-- Extract to read --
——
Aromatics as Fuel Blending Components
It is known in the art from JP 10088/55 (1996) to dissolve up to 50 W % of expanded polystyrene foam in one or more petroleum fractions, preferably having an aromatic content of 20% or more in order to enhance the solubility of the polystyrene. A suitable solvent is light cycle oil (LCO) boiling in the range of 165° C. to 450° C., and preferably having a low sulfur content, e.g., 0.1 W % or less. The hydrocarbon solvents described as suitable in this reference would also include other components such as paraffins and naphthenes. It is to be noted, as will be discussed below, that these compounds have a lower Hildebrand solubility parameter than aromatics.
A refinery aromatics complex employs a number of process unit operations to convert naphtha or pyrolysis gasoline into benzene, toluene and mixed xylenes, commonly referred to as “BTX”, that are basic petrochemical intermediates in the production of numerous other chemical products. In order to maximize the production of benzene, toluene and mixed xylenes, the feed to an aromatics complex is generally limited to C6 and up to C10 compounds. In most aromatics complexes, the mixed xylenes are further processed in the complex to form the isomer para-xylene for downstream processing to produce terephthalic acid. Terephthalic acid is a valuable chemical intermediate that is used in the production of polyesters, such as polyethylene terephthalate.
In order to increase the production of benzene and para-xylene, the toluene and C9 and C10 aromatics are processed in the complex employing a toluene, C9, C10 transalkylation/toluene disproportionation (TA/TDP) process unit operation to produce benzene and mixed xylenes. Any remaining toluene, C9 and C10 aromatics are recycled to extinction. Compounds heavier than C10 are generally not processed in the TA/TDP unit because they can cause rapid deactivation of the catalysts at the relatively higher operating temperatures that are typically greater than 400° C.
When para-xylene is recovered from the mixed xylenes by a selective adsorption process unit in the complex, the C8 feed to the selective adsorption unit is processed to eliminate olefins and alkenyl aromatics such as styrene that can be present in the feed. Any olefinic materials present can react and occlude the pores of the zeolite adsorbent. Olefinic materials can be removed by passing a C8+ stream across a clay or acidic catalyst to react olefins and alkenyl aromatics with another compound, which is typically an aromatic molecule, thereby forming heavier compounds, e.g., C16+. These heavier compounds are readily separated from the mixed xylenes by fractionation. These heavier compounds likewise cannot be processed in the TA/TDP unit due to their tendency to deactivate the catalyst, and they are generally removed from the complex as blending components for lower value fuels.
During the hydrocarbon processing, aromatic compounds may be formed in which one or more coupled alkyl groups containing three or more carbon molecules are joined in the ring. These compounds may be formed in the processes used by petroleum refiners and petrochemical producers to produce aromatic compounds from a non-aromatic hydrocarbon feed, such as by catalytic reforming. Many of these heavy alkyl aromatic compounds fractionate with the fractions containing greater than 10 carbon atoms and they are not typically sent as feedstock to the transalkylation unit, but are instead sent for gasoline blending or for use as fuel oil.
——
-- Problems and tasks --
**a)** From the aromatics passage, quote the stretch from "A refinery aromatics" through "as polyethylene terephthalate.".
**b)** According to the aromatics passage, in what temperature range does light cycle oil boil?
**c)** List the three compounds that the aromatics passage says are commonly referred to as "BTX".

-- Data segment --
——
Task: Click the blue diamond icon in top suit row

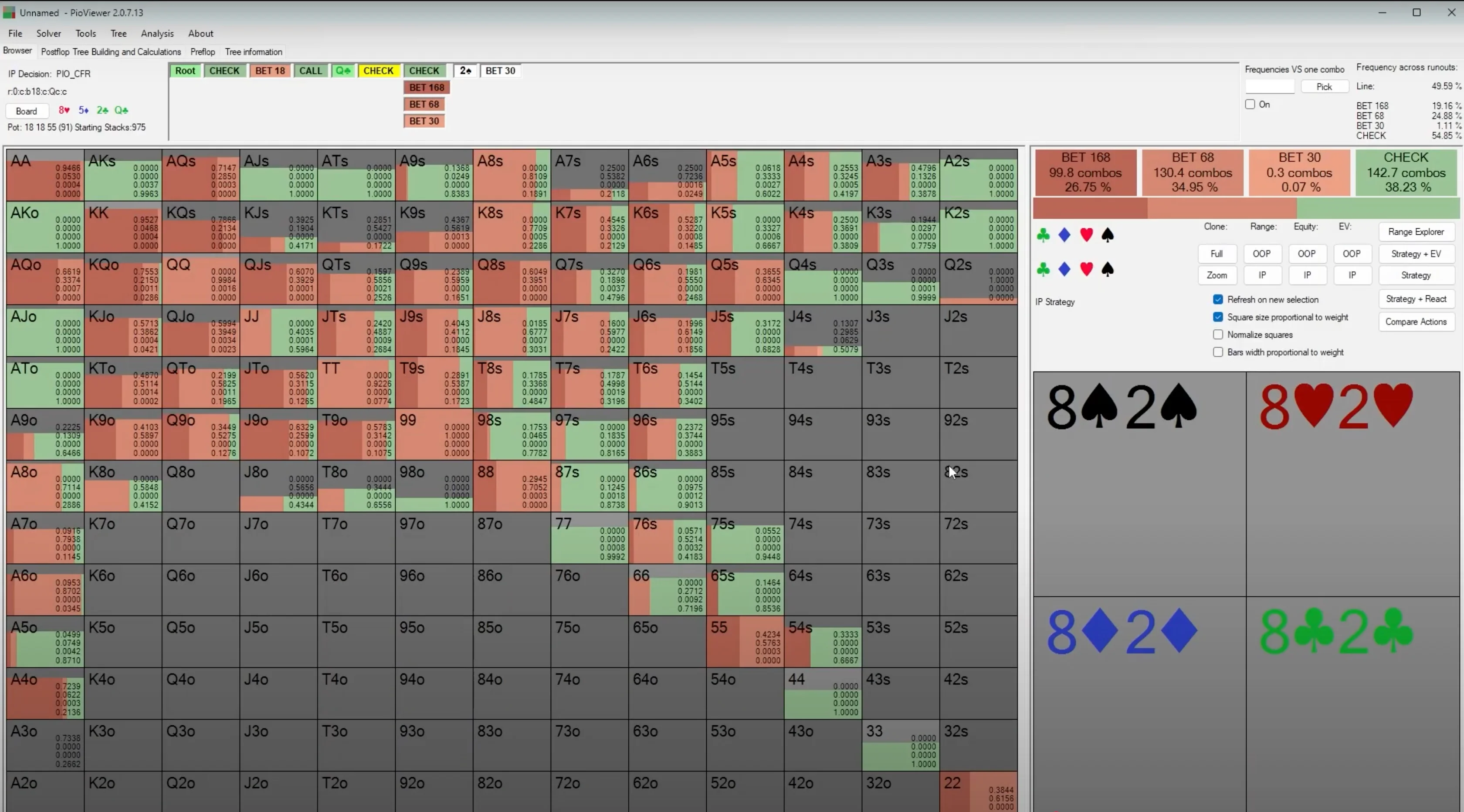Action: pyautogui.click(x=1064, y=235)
——
-- Answer list --
**a)**
A refinery aromatics complex employs a number of process unit operations to convert naphtha or pyrolysis gasoline into benzene, toluene and mixed xylenes, commonly referred to as “BTX”, that are basic petrochemical intermediates in the production of numerous other chemical products. In order to maximize the production of benzene, toluene and mixed xylenes, the feed to an aromatics complex is generally limited to C6 and up to C10 compounds. In most aromatics complexes, the mixed xylenes are further processed in the complex to form the isomer para-xylene for downstream processing to produce terephthalic acid. Terephthalic acid is a valuable chemical intermediate that is used in the production of polyesters, such as polyethylene terephthalate.

**b)** 165° C. to 450° C.

**c)** Benzene, toluene, and mixed xylenes